夏本番、海へ山へと楽しい季節。たまには畑に出向いて、取れたてのトウモロコシにかぶりついてみてはいかがでしょう。想像するだけで「おいしそう」じゃありませんか。でも実は収穫後、すぐに食べるトウモロコシは、「おいしそう」なのではなく、本当に「おいしい」ということをご存じですか?
旬の時期のトウモロコシをおいしく食べて、あますことなく栄養を摂る方法をお伝えいたします。
夏の風物詩、トウモロコシは海を渡ってやってきた
野菜だけど、穀物?!トウモロコシって一体何者?
トウモロコシは、米や小麦と並ぶ世界三大穀物の一つと言われています。
野菜なのに米や小麦と一緒? と思われるかもしれませんが、地域によっては主食としている地域もあります。

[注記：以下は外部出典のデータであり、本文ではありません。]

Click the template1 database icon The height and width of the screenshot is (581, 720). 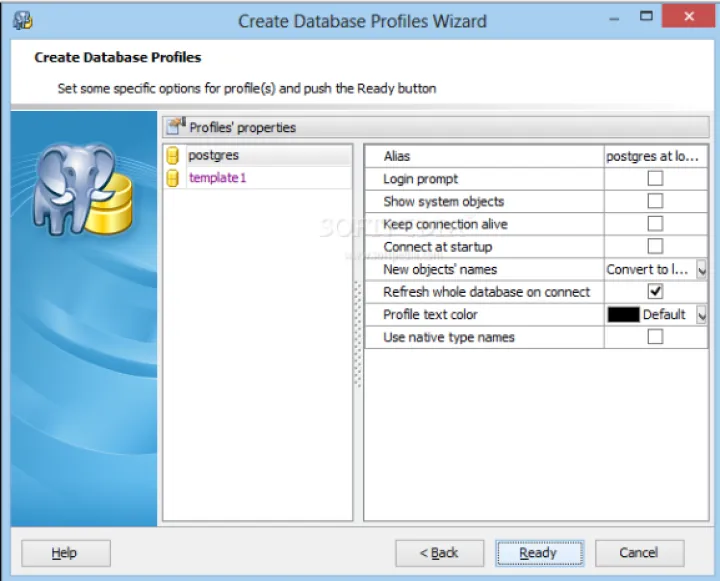click(x=172, y=178)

トウモロコシは野菜の中では高カロリーで、炭水化物が主成分となっています。
トウモロコシ1本で茶碗に軽めによそったご飯と同じカロリーになります。
一番栄養が詰まっているのは粒の根本に芯に密着している部分の胚芽です。ここには、炭水化物のほかにもリノール酸やビタミンE、B1、B2、鉄、亜鉛といった栄養が含まれています。また、セルロースが多く、食物繊維が豊富なので、腸をきれいにしてくれます。

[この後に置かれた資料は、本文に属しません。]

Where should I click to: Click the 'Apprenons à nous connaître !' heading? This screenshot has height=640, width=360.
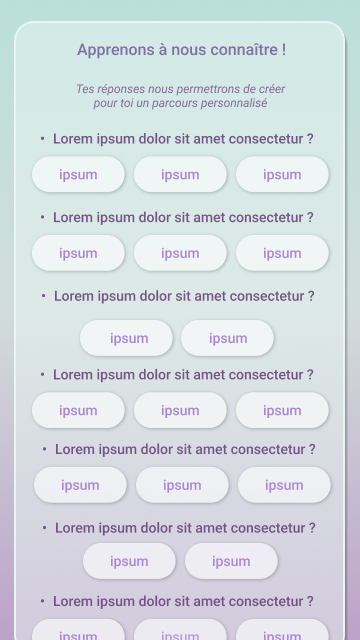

このように、炭水化物が主成分であっても、バランスよく他の栄養素も含まれています。
缶詰のトウモロコシは栄養面では生と変わりありません。胚芽の部分もしっかりついているのでしっかり吸収できます。しかし、缶詰の場合、塩分が多めなのでお気をつけください。
おいしさと鮮度は比例します!収穫後はお早めに
日本で食べられているものの主流はスイートコーンという甘みの強い品種です。
スイートコーンは気温の変化に敏感です。高温になると糖分がでんぷん質に変化し、甘みが落ちてしまいます。そのため収穫後、24時間経つと栄養が半減し、味も落ちます。収穫後すぐに食べるトウモロコシが一番おいしいのです。収穫が早朝に行われ、即日出荷されています。
良いトウモロコシは「ひげ」に注目!!
6から9月と収穫の時期が比較的長めなトウモロコシですが、とりわけおいしさのピークは7から8月です。
次のポイントを意識して買うことで、よりおいしいトウモロコシを楽しむことができるので、参考にしてみてください。

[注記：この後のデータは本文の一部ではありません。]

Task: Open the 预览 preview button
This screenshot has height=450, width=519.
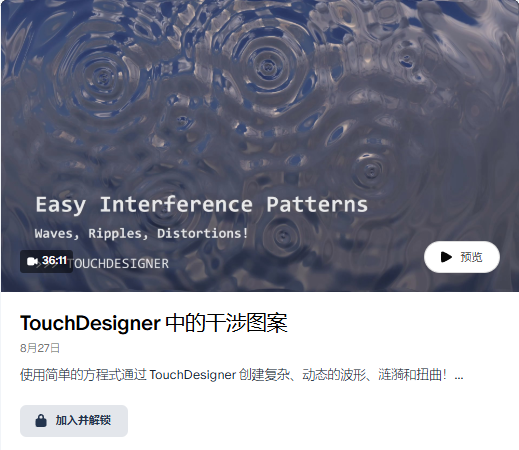Action: coord(462,257)
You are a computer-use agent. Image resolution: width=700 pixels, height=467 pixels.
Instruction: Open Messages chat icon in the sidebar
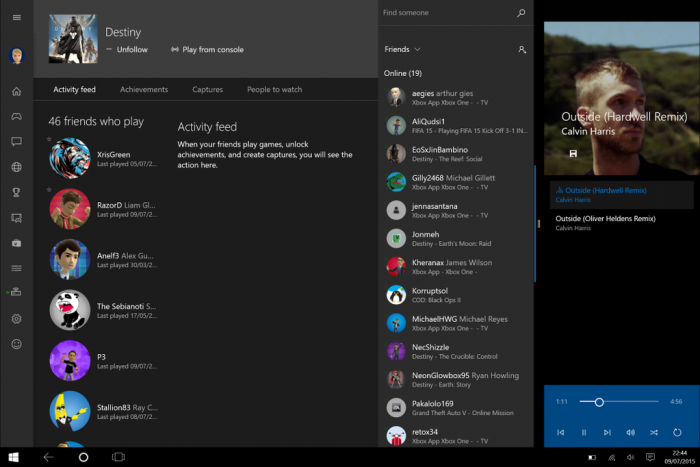(16, 142)
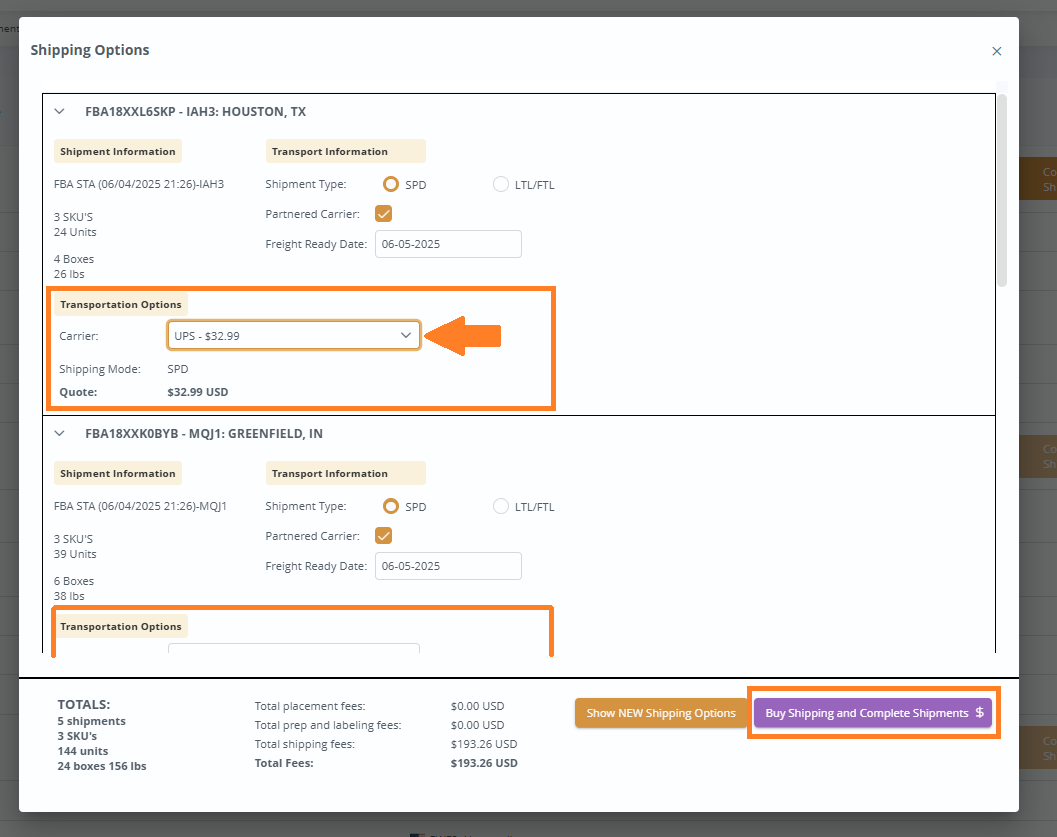1057x837 pixels.
Task: Select LTL/FTL shipment type for Houston shipment
Action: (500, 184)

・実が先まで詰まっていて、ふっくらつやつやしているもの。
・皮が濃い緑色のもの。
・ひげが褐色であればよく熟している。
こうやって美味しく食べるトウモロコシ
現在は品種改良が進み、生でも食べられるものも増えてきています。
粒にシワができるのが嫌な方、ぜひお試しください。茹でたての熱いうちにラップで包むと、粒にシワが寄らずきれいに保存できます。
食べるだけじゃない。トウモロコシが食卓以外で活躍する場所とは
トウモロコシはそのまま食べる以外にも、様々な用途があります。
さらに、デンプンを発酵させて作られるエタノールはバイオ燃料に使われていたり、同じくデンプンから作られるポリ乳酸は分解できる植物性プラスチックの原料として注目されています。
それだけではありません、家畜の飼料にしたり、収穫後の葉や茎は堆肥に、実を外した軸は建材やきのこ栽培の用土にもなります。
このように、私たちが食べる以外にも、いろんな面で大活躍のトウモロコシ。活躍の場が広いだけに一定の生産量を確保しなければなりません。そのため、病害虫に強くなるよう遺伝子を組み替えた品種が大規模に作られています。
今まで購入して時間をおいてから調理したり、実を包丁でそぎ落としていた方はこれを機に購入したらすぐに調理し、胚芽部分までしっかり味わってみてください。きっと今まで食べたトウモロコシよりもちょっぴりおいしくなっているはずです。
8月の今が一番食べごろなトウモロコシ、おいしいからたくさん食べたい気持ちはわかりますが、実は1本で茶碗に軽めによそったご飯と同じくらいカロリーがあります。食べ過ぎにはご注意を。